Thursday, July 22, 2010

Consolation-desolation shifts


I have experienced shifts between consolation and desolation.....these past three weeks, partly due to the added clinic workload. The hours at clinic have been busy, many people to attend to, each with their needs, be it as simple as a upper respiratory infection, to more chronic problems, and even to stress related illnesses. Foreign workers (the general workers category) have a very limited budget for medical bills and most probably their employers do not reimburse them. I also wonder if they will be paid if given medical leave. It is sometimes difficult to work within their budget and still provide them with adequate, responsible care, as i have no say in the charges. Maids however are usually well taken care of and their employers pay their medical bills - for that I am grateful.

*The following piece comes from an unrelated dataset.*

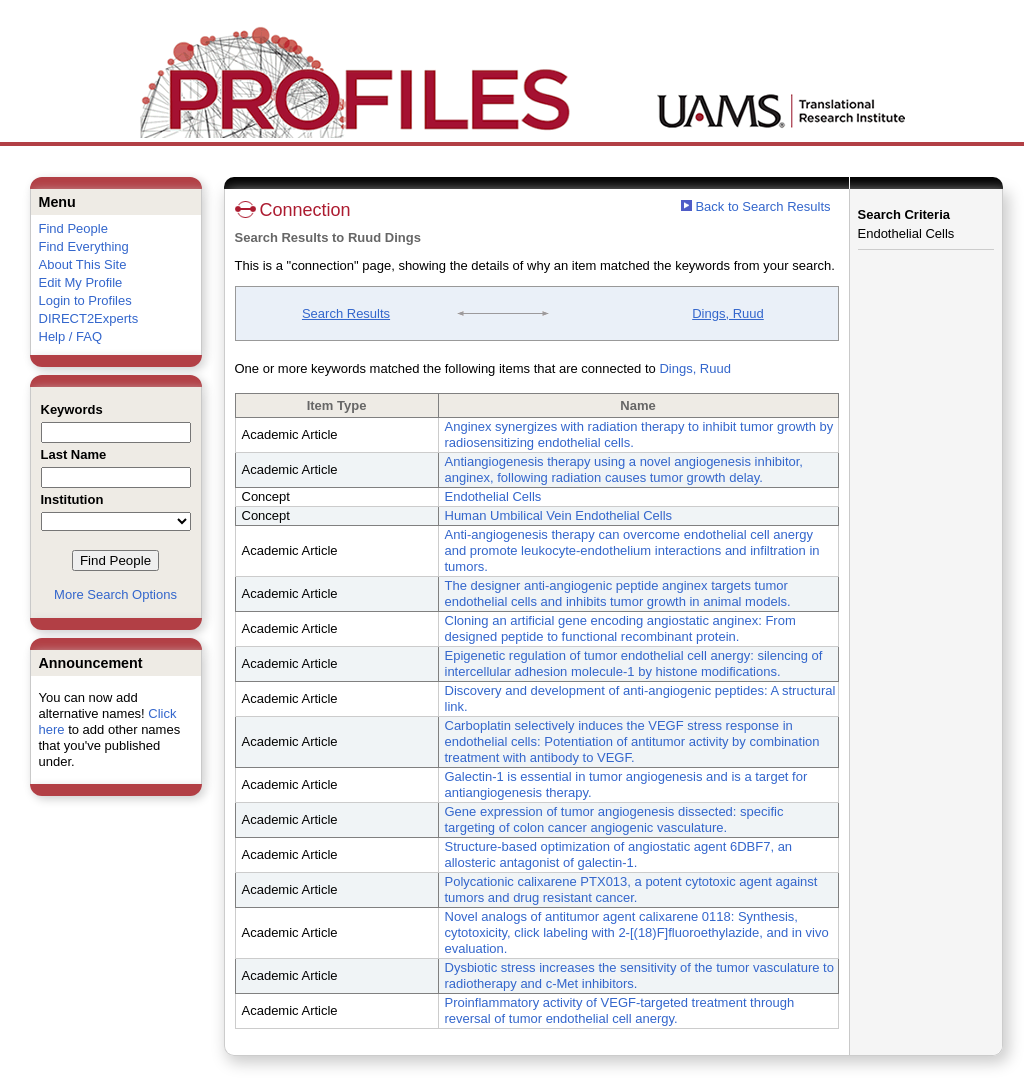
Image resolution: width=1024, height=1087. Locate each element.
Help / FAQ (71, 336)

In my younger days it was not difficult to see many, many outpatients - one by one, rather impersonally, of course - just to get the load cleared. Now it is different. Perhaps I'm older, perhaps i see people more and more as unique beings and would like to try to acknowledge that uniqueness even as i deal with the physical symptoms.
I generally feel consoled when i can connect with someone and have been able to help them, in whatever way they need - whether it is medication or just medical leave. The desolation sneaks in when i don't allow myself time to 'debrief' - even just to name and acknowledge the feelings to myself and give them over to God. When the hours are so packed that there is no break in between - then i need to do the debriefing a home.
In all this time, Joy has been a real help. Sabbath too of course. But just one look at Joy - in her 'baby-ness' and i remember to smile. I remember that life is not to be such a serious thing. And that God 'smiles' too, if we would choose to turn towards him.